Judge allows Sunoco to resume drilling at 16 Mariner East pipeline locations

A state environmental judge has permitted Sunoco Pipeline LP to resume horizontal drilling at 16 of the 55 locations where underground work was temporarily halted in July on the company’s contentious Mariner East 2 project.

Judge Bernard Labuskes Jr., in an order posted Friday by the Environmental Hearing Board, allowed Sunoco to restart drilling at 16 of 17 locations on the 350-mile pipeline route where the company said that underground work was incomplete, leaving boreholes unstable and drill bits suspended in the hole.

Two of the locations where drilling can resume are in Chester County, and two are in Delaware County, including one under Chester Creek, where nontoxic bentonite drilling fluid seeped outside the well bore during the drilling process.

But underground work is still halted under an Exton neighborhood where drilling in July contaminated the private water wells of 14 homeowners, prompting Sunoco to scramble to extend public water service to an enclave of homes using private wells near Shoen Road in West Whiteland Township.

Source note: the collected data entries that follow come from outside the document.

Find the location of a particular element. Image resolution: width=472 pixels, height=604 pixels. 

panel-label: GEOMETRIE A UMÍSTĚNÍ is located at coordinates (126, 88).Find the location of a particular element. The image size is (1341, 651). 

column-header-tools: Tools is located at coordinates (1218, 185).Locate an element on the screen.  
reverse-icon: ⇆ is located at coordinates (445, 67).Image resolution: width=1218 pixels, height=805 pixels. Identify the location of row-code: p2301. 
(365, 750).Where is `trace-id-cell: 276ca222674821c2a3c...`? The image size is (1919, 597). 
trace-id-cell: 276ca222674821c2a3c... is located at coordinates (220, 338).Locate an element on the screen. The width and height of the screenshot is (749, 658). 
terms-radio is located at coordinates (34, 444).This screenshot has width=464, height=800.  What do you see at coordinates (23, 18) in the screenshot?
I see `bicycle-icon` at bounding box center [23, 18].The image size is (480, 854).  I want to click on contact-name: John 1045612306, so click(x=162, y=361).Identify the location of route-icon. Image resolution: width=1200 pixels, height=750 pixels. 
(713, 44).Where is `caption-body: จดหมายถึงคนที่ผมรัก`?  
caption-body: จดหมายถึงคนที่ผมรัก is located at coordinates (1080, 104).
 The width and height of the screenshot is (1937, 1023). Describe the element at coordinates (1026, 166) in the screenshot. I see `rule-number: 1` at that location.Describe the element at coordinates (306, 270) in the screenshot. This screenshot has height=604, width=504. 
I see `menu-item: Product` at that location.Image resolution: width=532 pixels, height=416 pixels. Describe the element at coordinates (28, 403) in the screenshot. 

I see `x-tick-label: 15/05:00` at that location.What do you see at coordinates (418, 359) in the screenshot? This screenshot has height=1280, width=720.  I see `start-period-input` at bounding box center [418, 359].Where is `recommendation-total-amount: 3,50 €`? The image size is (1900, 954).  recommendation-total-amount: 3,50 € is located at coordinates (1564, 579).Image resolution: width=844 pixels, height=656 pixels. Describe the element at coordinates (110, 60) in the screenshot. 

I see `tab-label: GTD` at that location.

The decision to partially lift the drilling ban grew out of settlement negotiations Thursday between Sunoco and the Clean Air Council, the environmental nonprofit group that has attempted to block the pipeline’s permits. Alex Bomstein, a Clean Air Council attorney, said he was unable to comment on the ongoing settlement negotiations.

The judge’s order doesn’t affect his July 25 decision to halt most of the underground drilling on the Mariner East 2 pipeline. That decision is the subject of a Harrisburg hearing that is set to start next Wednesday, rescheduled from Aug. 7.

The hearings concern the Clean Air Council’s effort to temporarily block permits granted in February by the Department of Environmental Protection that allowed Sunoco to start building the pipeline. At that time, Labuskes declined the organization’s appeal, but he ordered the halt to horizontal drilling after the organization documented spills associated with the practice.

Sunoco, which is owned by Energy Transfer Partners LP of Texas, is building the cross-state pipeline to deliver gas liquids such as propane from the Marcellus Shale formation to its terminal in Marcus Hook. The Mariner East 2 pipeline largely follows the same route as the smaller Mariner East 1 pipeline, which went into service more than two years ago.

Most of the pipeline is being installed in conventional open trenches, which aren’t affected by the order and where work continues.

The company decided to use the horizontal drilling method to install the new pipeline beneath large streams, rivers, and highways, and under densely developed areas, to reduce the nuisance caused by cutting an open trench. But the technique seems to be causing more public and regulatory disturbances than anticipated.

With horizontal directional drilling, the company creates a 24-inch diameter lateral pilot hole as far as a mile in length. The pilot hole is then reamed with a larger drill bit to enlarge it to 30 inches in diameter, allowing the coated steel pipeline to be pulled through it. The pipe is then sealed in place with cement.

Sunoco, in its filing with the Environmental Hearing Board, argued that termination of horizontal drilling before an individual hole is completed can cause more potential environmental risk than finishing the drilling.

David Runte, Sunoco’s senior director of engineering, said in an affidavit that incomplete drilling creates a risk of collapse of the borehole wall, and increases the likelihood of leaks when drilling is resumed.

Drilling equipment can also be lost if the drilled hole collapses, he said, requiring a new hole to be drilled.

The 16 locations where drilling can resume include a 3,557-foot section beneath Eagleview Boulevard in Exton, Chester County; a 3,657-foot section under Ship Road in West Whiteland Township, Chester County; a 2,844-foot section beneath Commerce Drive in Chester Township, Delaware County; and a 4,979-foot section in Delaware County that crosses under Chester Creek, three railroad tracks, and four roadways.

The pipeline installation under Chester Creek has created significant challenges for Sunoco, including six separate losses of drilling fluids that the company blamed on cracks in the bedrock, created during the previous installation of a sewer line. The company said it introduced grout to fill the cracks, but the grout seal will degrade and create the risk of future drilling fluids leaks unless the drilling is completed soon.